For the example above, New Year's Day

New Year's day dtStart = 1419984000000 and

And another event which really starts at 4pm has

Roger          dtStart = 1420052400000
4

3 回答 3

3

正如评论中所讨论的,我们确定这是与以 UTC 显示时间的全天事件有关的问题。

看起来这就是Android 处理它的方式。

查看Android Docs 中的 Format Time 类

public boolean allDay
如果这是一个 allDay 事件,则为真。
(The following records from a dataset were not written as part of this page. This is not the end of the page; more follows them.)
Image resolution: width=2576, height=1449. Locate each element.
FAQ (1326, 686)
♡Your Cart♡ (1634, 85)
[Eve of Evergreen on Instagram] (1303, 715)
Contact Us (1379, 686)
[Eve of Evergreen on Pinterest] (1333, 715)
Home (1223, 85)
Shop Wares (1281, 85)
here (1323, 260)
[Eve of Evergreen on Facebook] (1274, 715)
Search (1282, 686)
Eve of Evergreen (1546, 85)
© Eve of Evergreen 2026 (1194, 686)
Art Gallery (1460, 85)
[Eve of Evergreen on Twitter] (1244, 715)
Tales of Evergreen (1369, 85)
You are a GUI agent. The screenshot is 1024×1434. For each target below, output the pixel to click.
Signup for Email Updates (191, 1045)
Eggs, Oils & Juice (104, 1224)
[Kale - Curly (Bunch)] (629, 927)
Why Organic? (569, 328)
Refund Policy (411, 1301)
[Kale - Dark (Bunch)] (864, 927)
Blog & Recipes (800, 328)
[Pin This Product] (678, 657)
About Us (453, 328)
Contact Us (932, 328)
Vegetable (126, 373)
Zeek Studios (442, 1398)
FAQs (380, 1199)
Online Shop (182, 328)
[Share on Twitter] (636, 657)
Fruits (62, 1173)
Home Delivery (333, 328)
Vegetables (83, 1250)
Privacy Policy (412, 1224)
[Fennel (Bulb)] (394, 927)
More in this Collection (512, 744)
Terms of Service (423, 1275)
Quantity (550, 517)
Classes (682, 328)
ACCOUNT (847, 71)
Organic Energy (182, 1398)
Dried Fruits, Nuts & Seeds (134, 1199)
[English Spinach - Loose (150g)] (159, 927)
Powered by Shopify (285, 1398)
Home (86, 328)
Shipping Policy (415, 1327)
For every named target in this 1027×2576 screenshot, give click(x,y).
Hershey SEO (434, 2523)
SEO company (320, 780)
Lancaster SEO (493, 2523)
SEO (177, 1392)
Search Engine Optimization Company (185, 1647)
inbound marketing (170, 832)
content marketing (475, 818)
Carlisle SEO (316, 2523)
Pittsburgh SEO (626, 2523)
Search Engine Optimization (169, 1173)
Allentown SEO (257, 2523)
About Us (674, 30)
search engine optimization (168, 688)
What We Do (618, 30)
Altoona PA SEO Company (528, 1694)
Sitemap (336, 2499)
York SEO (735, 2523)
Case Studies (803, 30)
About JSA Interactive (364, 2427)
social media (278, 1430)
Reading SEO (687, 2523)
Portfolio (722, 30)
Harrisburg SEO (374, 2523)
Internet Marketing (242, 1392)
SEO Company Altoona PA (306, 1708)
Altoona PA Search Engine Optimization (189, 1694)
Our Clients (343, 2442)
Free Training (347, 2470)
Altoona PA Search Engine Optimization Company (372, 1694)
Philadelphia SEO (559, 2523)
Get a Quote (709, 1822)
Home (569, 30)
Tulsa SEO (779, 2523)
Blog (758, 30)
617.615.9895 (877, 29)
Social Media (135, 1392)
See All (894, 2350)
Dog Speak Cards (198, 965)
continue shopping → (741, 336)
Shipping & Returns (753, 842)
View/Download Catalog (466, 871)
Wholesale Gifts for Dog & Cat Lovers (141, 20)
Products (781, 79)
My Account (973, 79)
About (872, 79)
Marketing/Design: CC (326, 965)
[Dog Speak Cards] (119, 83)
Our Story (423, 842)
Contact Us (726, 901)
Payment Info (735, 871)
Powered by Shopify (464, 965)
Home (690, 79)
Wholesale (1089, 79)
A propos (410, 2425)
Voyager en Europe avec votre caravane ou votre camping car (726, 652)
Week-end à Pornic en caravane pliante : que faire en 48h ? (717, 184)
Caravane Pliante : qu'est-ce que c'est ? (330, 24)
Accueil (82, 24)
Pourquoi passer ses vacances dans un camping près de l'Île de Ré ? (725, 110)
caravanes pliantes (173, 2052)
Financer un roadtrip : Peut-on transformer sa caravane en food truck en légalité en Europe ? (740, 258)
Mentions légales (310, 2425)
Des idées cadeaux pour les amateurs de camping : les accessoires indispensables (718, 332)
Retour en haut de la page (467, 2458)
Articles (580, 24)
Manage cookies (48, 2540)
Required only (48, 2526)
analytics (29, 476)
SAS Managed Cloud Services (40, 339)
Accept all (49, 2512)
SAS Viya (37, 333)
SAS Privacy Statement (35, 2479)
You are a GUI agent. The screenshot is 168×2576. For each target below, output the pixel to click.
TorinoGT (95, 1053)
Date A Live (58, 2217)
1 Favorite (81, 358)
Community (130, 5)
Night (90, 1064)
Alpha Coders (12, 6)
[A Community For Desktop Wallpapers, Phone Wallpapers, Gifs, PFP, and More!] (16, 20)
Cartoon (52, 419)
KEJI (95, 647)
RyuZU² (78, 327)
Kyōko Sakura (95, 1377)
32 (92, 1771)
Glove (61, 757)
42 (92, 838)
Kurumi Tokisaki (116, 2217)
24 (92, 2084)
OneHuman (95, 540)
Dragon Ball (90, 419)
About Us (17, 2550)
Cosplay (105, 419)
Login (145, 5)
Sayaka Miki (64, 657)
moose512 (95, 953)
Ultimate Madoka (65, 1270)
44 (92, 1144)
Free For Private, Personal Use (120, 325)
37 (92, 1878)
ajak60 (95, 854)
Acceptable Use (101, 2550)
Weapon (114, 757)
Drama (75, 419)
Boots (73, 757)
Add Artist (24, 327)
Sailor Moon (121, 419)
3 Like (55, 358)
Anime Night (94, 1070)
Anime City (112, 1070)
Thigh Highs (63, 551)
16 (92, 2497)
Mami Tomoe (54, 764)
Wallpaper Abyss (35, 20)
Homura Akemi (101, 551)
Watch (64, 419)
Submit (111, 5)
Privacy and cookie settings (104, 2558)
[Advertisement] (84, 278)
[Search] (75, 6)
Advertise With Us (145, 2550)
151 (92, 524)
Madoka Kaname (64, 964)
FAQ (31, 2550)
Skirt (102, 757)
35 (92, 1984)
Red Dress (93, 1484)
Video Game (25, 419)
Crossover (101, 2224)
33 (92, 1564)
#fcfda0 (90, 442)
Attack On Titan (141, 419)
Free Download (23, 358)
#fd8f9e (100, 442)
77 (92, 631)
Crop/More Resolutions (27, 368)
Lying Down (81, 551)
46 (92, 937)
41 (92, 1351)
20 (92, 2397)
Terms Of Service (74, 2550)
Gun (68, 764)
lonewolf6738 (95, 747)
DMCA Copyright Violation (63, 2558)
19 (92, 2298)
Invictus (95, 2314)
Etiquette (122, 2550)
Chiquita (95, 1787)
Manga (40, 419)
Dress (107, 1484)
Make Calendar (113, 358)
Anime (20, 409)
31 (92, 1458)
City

时、分、秒字段全部为零,并且日期在所有时区显示相同。

最后是CalendarContract.Events 文档

如果 allDay 设置为 1,则 eventTimezone 必须为 TIMEZONE_UTC 并且时间必须对应于午夜边界。

所以你通过格式化全天事件所做的事情是正确的

simpleDateFormat.setTimeZone(TimeZone.getTimeZone("UTC"));

更新

默认情况下,如果您没有明确设置 SimpleDateFormat 的时区,它将默认为您设备的本地时区。

您的 BEGIN 和 END 时间应该以 UTC 时间返回。

在 UTC 时区中,全天事件始终设置为午夜,因此将它们格式化为 UTC 时区以外的任何时间都会为您提供非午夜时间。

您可以使用继承字段检查日历事件实例的时区:

EVENT_TIMEZONE

于 2015-05-15T04:56:27.347 回答
0

尝试添加:formatter.setTimeZone(TimeZone.getTimeZone("US/Pacific"));

于 2015-05-14T03:41:58.307 回答
0

您实际上可以在日历上设置时区。仔细检查您比较的两个日历的时区是否设置为相同的值。